DOCUMENT PASSAGE
========

The ear hair's what got me :love2
And he has heart shaped black spots on each paw. Hehe.


----------



## marie73 (Jul 12, 2006)

OMGosh!!!

He's ADORABLE!!!!!!!!! Are you sure he's not lost? Have you taken him for a new kitty checkup yet? They can check for a microchip. He just looks too cute to have been a stray....maybe he snuck out of someone's house.


----------



## MowMow (Nov 6, 2010)

I agree with everyone. He's just adjusting to becoming an indoor cat and thinking about the freedom he used to have....of course if he were out there in the streets again he'd be crying on the OUTSIDE of the door and thinking about the warm beds, good food and love/affection he got INSIDE.  The grass is always greener.....

I also agree not to take him out in a harness just yet. If he's begging at the door I think that might make him beg more and the idea of cat trees in front of the windows and lots of places to climb/toys to play with.


----------



## Valentine's Heart (Mar 18, 2011)

Wow! He is so unbelievablly cute! The fact that he wasn't neutered might mean that he is a stray or his owners weren't very responsible. But he looks too beautiful to be a stray. Did you post cat found ads or anything? You certainly have a very beautiful cat!


----------



## Maggie the Cat (Mar 13, 2011)

GREMLINdsey said:


> His name is Eugenie Beanie Rybak, haha. I call him Beanie.
> 
> I hope this works.....
> 
> ...


Oh my. That photo just made my heart jump. He looks JUST LIKE my late kitty when he was that age. Seriously, a lump is in my throat. Does he have a floofy, plumed tail, too?


----------



## Maggie the Cat (Mar 13, 2011)

:sad2My late kitty was a Norwegian Forest Cat-mix, from a shelter. He was gorgeous and I miss him so much. Beanie looks remarkably like him. I'm tearing up looking at his pic, what a beautiful kitty.


----------



## Susan (Mar 29, 2010)

He's absolutely adorable! But I agree with Marie...he doesn't look like your typical stray. If you haven't already checked for a microchip, I would do so. I'm sure you'd hate to think someone is out there looking for him, worrying and hoping he'll come home.

========

INFORMATION PROVIDED
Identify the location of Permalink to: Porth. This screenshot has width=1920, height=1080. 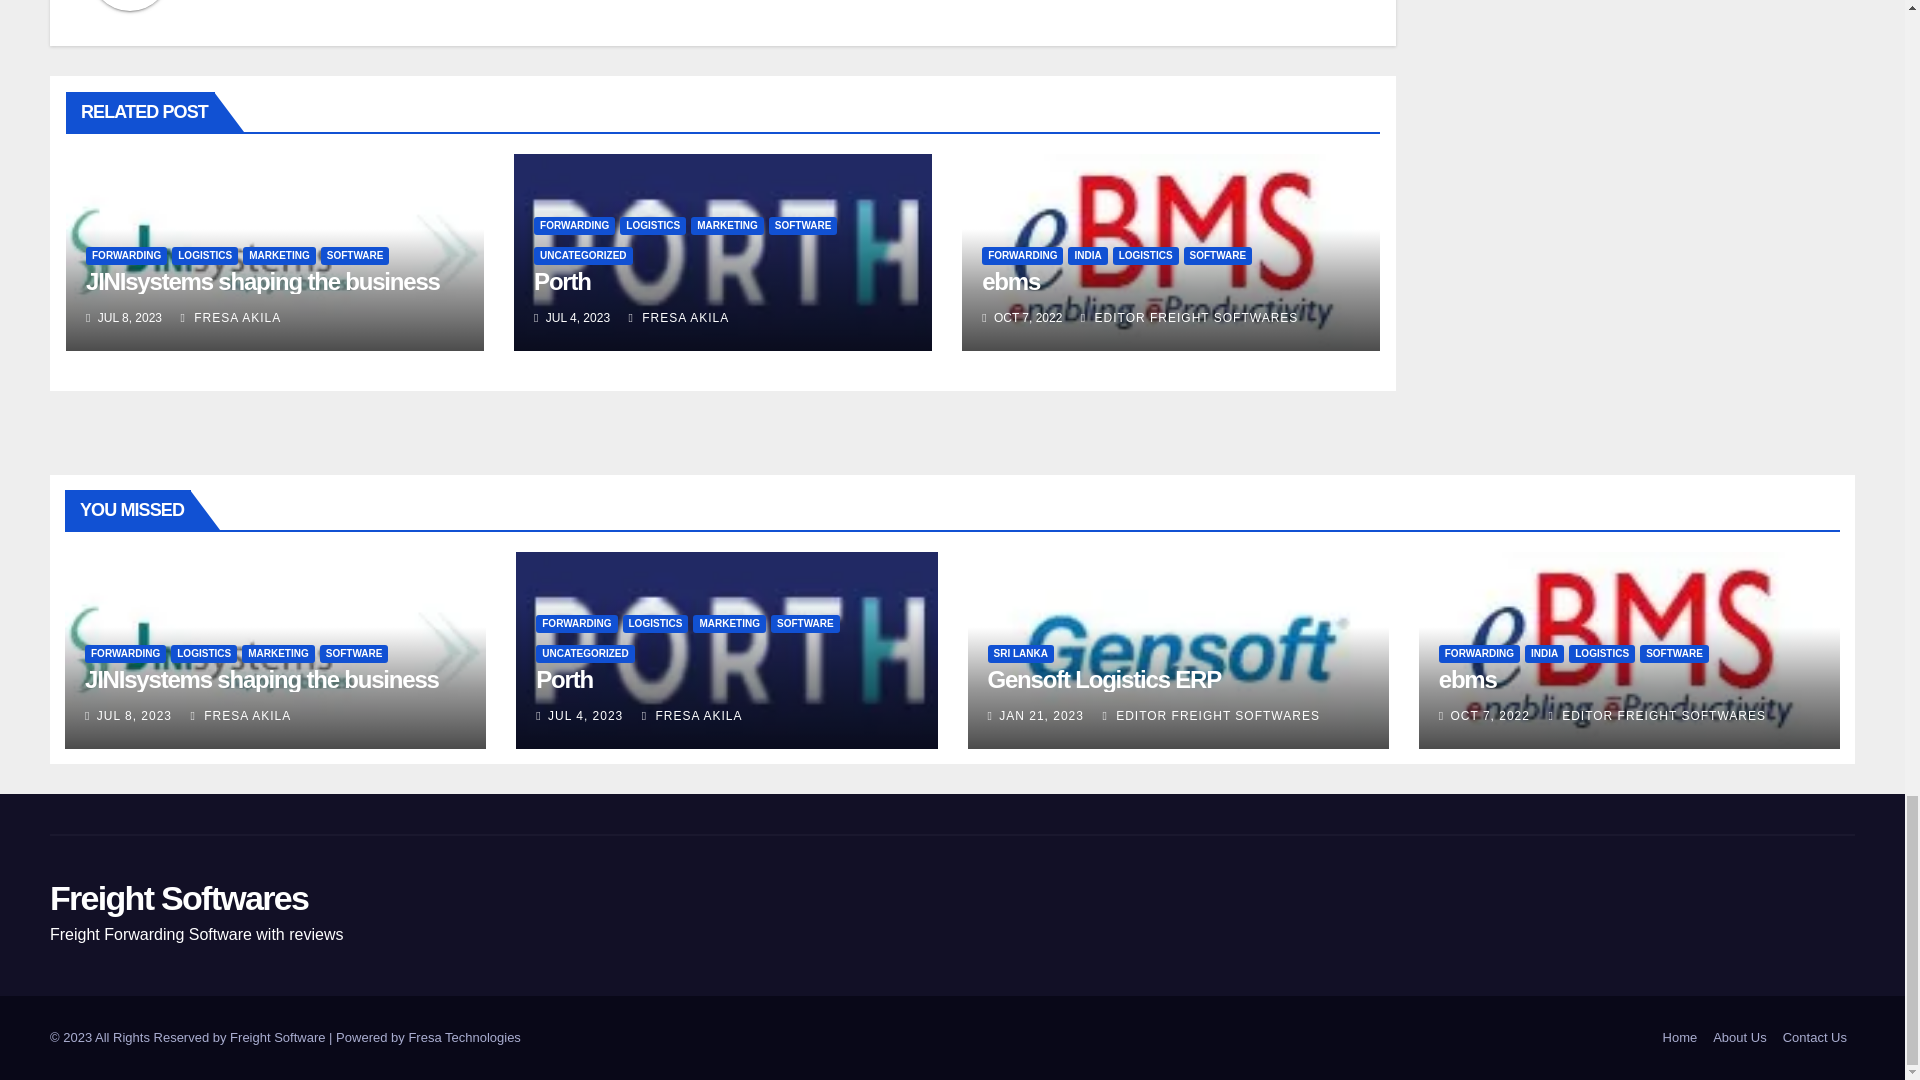
(562, 280).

========

EXERCISE TASKS
A – According to the cat forum thread, what does the cat have on each paw?
B – Please pick up the cat forum thread from where it stops.
You won't need the data for what follows.

IN RESPONSE
A – Heart-shaped black spots.

B –
----------



## kittywitty (Jun 19, 2010)

Your cat is soooooo adorable!!! I also took a stray off the streets, posted ads online and on the outside asking if the cat belonged to anyone. Then when no one claimed her, I adopted her and she became all mine. With such a cute cat Beanie is, you probably wouldn't want to give him back but please think of the person who may have lost him. Please do check the lost and found section on Craigslist, Petfinder, shelters, etc.

In any event, it will take time for Beanie to appreciate what he has on the inside. Just be super careful when opening and closing the door. My cat still tries to escape when I leave or come home from work. Make sure you get a tag and collar and/or microchip just in case he ever does escape.

Also, you might want to think about adopting another kitten for companionship. Kittens are better in pairs.


----------



## cushman350 (Mar 16, 2011)

I think he is normal. He should adjust to the new world in front of him. I have one 4 yr old male that spent part of his kittenhood with his wild mother and to this day he craves the hunt and roaming, he is sometimes gone for days. I think this was from the days with his mama and three littermates. The cats I have that had no such early time with wild roaming mamas don't seem to need to leave the backyard very much. It's want they get used to and then expect that makes a big impact on their behaviour.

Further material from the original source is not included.